I used d-19 to develop --- straight d-19 for 6' about
bleached with dichromate bleach
re-exposed
re-developed
fixed (there's always a bit that even the developer can't develop)...then wash on the inverted drum and photoflo in the drum...dried by stringing it in my apartment--from one end of a room to the other and then back...worked perfectly.
 
I have a vintage bakelite manual rewind type of tank that was gifted to me. I would guess it dates to the early 50's. I think it is made by a firm by Morse. I will have more info to dig up, scan and post if you PM me. It will do 100' of film at a time.

It is adaptable to 8mm, 16 mm and 35mm. I got it to develop shots from a long roll film camera. The book that is with it gives guidance as to time, speed of crank, and formulae of developers for different vintage b&w films.

I have dabbled with reversal b&w processing in the past on short paterson rolls. Most of the time it was d-19 with a measured amount of pottasium thoicyanate as a first developer (becomes D-68 I think) Then permanganate or dichromate bleach. Dichromate can be reusable; I used the bleach from a sepia toner formula I have as a usual stock solution. Permanganate- well it did not work as well for me.

I have also got half way though a DIY telecine unit project. I fed a variable speed film projector a 20W 12V halogen bulb in lieu of the usual 250W bulb. It was a Eumig, and I recall it had a low voltage bulb supply to start with. I fired it into a pair of matched convex ( or was it one?) lenses from a theatrical elipsoidal spot (from an old Strand uni that was being tossed when its lamp was no longer made.)

Then I would line up the camcorder to look right into the gate of the projector. I filed the gate to get the full frame, and then would focus the camcorder to capture all of the frame. The next step was to wait for a decent cheap digital camera to come my way and then look into DVD authoring. I have many hours of double 8 Kodachome from both my Father and somewhat less from my Grandfather in law to convert and I am wanting to skip the analog to VHS, since it appears to be now a dead option to the relatives I want to gift this project's outcomes to.

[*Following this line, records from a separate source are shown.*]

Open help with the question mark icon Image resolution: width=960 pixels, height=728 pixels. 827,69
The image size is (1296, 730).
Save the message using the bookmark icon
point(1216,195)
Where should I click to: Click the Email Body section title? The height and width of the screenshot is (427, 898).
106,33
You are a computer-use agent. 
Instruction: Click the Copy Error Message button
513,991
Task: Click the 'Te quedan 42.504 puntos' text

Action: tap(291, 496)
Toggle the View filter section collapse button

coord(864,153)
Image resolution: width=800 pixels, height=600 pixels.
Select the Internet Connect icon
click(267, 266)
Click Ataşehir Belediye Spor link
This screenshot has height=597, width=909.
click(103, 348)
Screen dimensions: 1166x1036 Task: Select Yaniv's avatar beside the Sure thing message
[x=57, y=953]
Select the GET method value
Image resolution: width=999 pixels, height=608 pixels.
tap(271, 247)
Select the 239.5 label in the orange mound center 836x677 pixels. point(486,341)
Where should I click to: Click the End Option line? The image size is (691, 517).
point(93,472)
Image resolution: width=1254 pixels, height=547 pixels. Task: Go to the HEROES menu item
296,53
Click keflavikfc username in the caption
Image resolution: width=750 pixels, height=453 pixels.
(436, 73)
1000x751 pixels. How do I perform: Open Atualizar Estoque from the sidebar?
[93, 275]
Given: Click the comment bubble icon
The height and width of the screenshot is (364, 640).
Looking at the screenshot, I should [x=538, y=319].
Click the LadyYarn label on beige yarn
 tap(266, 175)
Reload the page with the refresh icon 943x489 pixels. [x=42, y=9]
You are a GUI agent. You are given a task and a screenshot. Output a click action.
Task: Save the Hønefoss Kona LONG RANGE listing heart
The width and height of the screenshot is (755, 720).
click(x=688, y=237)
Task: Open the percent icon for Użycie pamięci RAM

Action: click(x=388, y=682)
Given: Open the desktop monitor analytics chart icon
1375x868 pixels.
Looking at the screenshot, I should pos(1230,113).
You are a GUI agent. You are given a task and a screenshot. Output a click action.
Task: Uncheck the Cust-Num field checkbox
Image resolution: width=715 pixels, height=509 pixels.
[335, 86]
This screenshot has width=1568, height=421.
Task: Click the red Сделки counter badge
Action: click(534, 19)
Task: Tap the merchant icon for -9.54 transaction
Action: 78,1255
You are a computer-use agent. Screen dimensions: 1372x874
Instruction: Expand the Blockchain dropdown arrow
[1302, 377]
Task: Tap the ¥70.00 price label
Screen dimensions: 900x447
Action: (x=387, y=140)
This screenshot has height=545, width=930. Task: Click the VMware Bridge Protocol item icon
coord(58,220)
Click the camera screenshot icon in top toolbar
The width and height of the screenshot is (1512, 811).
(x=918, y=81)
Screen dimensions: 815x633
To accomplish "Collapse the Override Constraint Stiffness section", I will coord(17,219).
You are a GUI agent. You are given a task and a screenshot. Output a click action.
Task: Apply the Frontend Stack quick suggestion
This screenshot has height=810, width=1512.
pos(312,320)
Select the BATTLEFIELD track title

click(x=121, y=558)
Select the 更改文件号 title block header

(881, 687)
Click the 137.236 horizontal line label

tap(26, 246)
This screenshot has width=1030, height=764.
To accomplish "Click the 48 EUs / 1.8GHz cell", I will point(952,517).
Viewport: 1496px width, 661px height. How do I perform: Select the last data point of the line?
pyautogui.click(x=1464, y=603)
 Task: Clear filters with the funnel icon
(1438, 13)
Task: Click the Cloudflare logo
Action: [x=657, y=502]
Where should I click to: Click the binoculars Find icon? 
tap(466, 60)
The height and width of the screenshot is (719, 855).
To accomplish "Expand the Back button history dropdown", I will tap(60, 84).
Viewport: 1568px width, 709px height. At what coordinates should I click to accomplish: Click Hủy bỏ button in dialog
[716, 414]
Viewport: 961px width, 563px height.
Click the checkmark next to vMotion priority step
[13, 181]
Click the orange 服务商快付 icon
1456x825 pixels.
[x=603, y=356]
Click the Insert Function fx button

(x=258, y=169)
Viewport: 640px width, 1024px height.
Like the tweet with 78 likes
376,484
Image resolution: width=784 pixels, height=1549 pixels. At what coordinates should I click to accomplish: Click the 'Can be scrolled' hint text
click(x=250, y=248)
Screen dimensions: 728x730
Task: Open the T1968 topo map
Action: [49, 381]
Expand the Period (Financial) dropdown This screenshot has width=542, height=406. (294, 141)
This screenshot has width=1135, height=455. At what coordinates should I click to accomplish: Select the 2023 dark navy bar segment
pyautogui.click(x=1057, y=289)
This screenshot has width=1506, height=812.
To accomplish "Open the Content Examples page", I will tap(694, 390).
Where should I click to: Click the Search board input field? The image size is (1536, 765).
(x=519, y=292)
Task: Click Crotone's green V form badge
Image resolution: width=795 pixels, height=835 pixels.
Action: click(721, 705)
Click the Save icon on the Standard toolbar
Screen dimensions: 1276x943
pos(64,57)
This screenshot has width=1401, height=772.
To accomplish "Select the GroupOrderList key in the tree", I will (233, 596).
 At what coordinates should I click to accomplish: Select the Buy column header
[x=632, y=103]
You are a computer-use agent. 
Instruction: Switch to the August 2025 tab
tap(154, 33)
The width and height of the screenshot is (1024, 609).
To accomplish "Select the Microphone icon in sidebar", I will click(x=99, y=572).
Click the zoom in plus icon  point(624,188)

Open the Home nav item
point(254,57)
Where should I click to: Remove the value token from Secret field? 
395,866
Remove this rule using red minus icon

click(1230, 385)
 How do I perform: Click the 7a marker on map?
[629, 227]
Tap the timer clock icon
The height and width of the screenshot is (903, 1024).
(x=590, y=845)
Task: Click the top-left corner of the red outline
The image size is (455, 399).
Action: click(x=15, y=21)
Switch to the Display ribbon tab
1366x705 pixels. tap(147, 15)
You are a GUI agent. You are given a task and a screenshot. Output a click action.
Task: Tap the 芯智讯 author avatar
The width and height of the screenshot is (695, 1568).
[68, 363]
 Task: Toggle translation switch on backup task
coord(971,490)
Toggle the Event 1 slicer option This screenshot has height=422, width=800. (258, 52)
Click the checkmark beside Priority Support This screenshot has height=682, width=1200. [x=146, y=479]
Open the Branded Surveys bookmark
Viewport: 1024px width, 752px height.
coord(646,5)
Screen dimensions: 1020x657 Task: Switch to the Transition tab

I based the conversion on a Hacked magazine article from maybe 2002 which used a cam in the projector to trigger a repurposed mouse actuation button to do frame captures from a web cam used as the digital input device. I never figired out how the jpeg's were stitched in software to make the thing re-amimate in the digital world.
 
I never figired out how the jpeg's were stitched in software to make the thing re-amimate in the digital world.

That is actually the easy part. The stop-frame animation crowd uses digital still cameras producing a series of jpegs, so search under animation software.